Figure 4. Trust score results using 2-layer FFNN, LeNet-5, and Mini-VGG on MNIST dataset. Top row is detecting trustworthy; bottom row is detecting suspicious.

The vertical black lines in Figure 4 (a-c) denote the error level of the trained classifier while the vertical black lines in Figure 4 (d-f) denote the accuracy level of the trained classifiers. From both performance metrics, we can see that the trained classifier with both high test accuracy and trust score is the 2-layer FFNN — which is somehow not surprising in a way that it had the most number of parameters, and surprising in a way that despite its simpler architecture compared to our CNN-based models, it outperformed both in this test. To be fair, our CNN-based models were trained from scratch whereas in the original paper, they used a pre-trained VGG classifier and smaller pre-trained CNN classifiers.
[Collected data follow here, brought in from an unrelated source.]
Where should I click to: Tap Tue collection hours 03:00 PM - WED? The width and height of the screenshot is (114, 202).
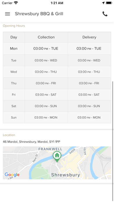46,60
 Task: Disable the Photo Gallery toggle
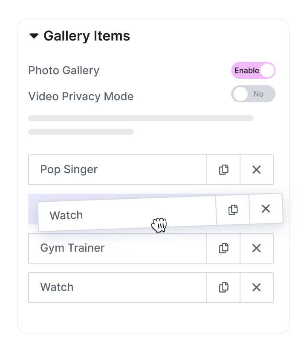[253, 71]
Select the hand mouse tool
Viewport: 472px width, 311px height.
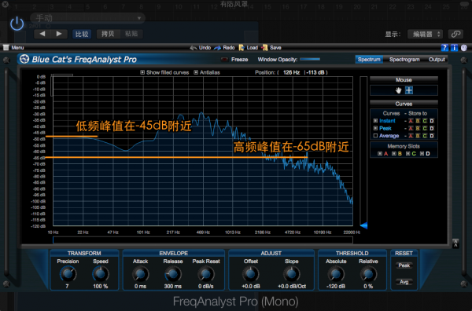[x=399, y=90]
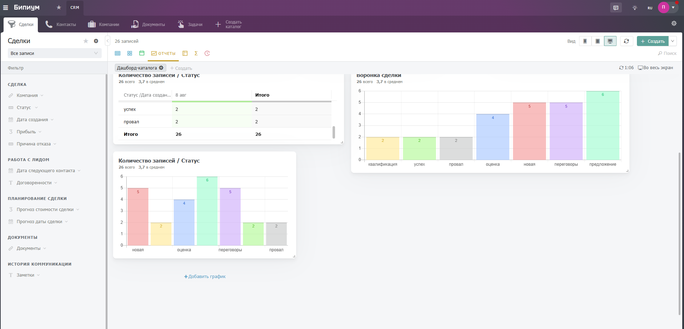Click the sigma totals icon
The width and height of the screenshot is (684, 329).
point(196,53)
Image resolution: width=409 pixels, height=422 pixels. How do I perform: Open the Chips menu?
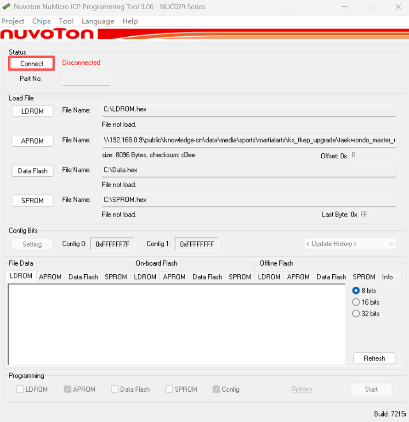tap(41, 21)
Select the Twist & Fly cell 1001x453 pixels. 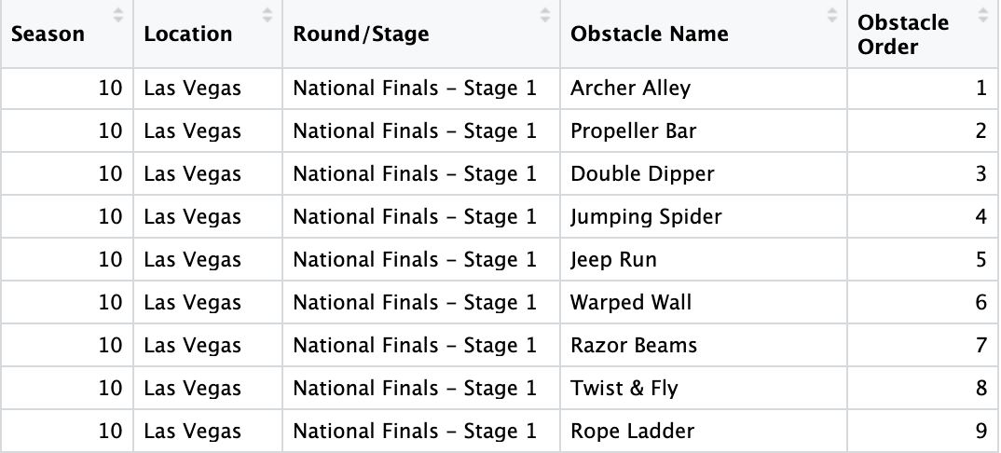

To further inspect and appreciate trust score, let’s take a look at using it for a single prediction. This will further enhance our intuition and understanding of trust score.

In Figure 5, we can see the position of the test example x in the 3D feature space, together with the predicted class h and the closest not predicted class ĥ (left side of the figure). We can also see the numerical distance between x and h , and the numerical distance between x and ĥ . In addition, we can also see the test image x , the predicted class h (along with the likelihood and trust score), and the closest not predicted class ĥ at the right side of the figure.

Figure 5. Left side: the data points x (test example), ĥ (closest not predicted class), and h (predicted class) in a 3D feature space. Right side, top-to-bottom: image representation of data point x , h , and ĥ .

From Figure 5, we can confirm visually and numerically the distances among the points x , ĥ , and h . With the distance d(ĥ , x) being higher (i.e. 4.22289) than the distance d(h , x) (i.e. 2.73336), we can confirm the trust score given at the right side of the figure, 1.54494 . Can the model prediction be trusted? Visually? Yes. We can see the plotted points where the x and h are much closer together than x and ĥ are, and the plotted images at the right in Figure 5 support the class prediction. Numerically? Yes. We can see the numerical distance among points, and compute the ratio between these numerical distances.

Closing Remarks

In this article, we discussed the trust score , a simple yet effective way of judging whether a prediction from a trained classifier can be trusted or not. The trust score takes advantage of the relative positions of data points (that may be lost in common approaches like model confidence ) to provide an interpretable information about the prediction from a trained classifier.

In this article, we used the PCA-encoded features for computing the trust scores for the predictions of the trained classifiers. But how about if we used encoded features from an autoencoder? Can we also compute trust scores for text classification?

I hope we have covered the trust score metric in both an intuitive and sufficient manner, enough to make you wonder and explore more on the question of should we blindly trust the results of our deep learning models?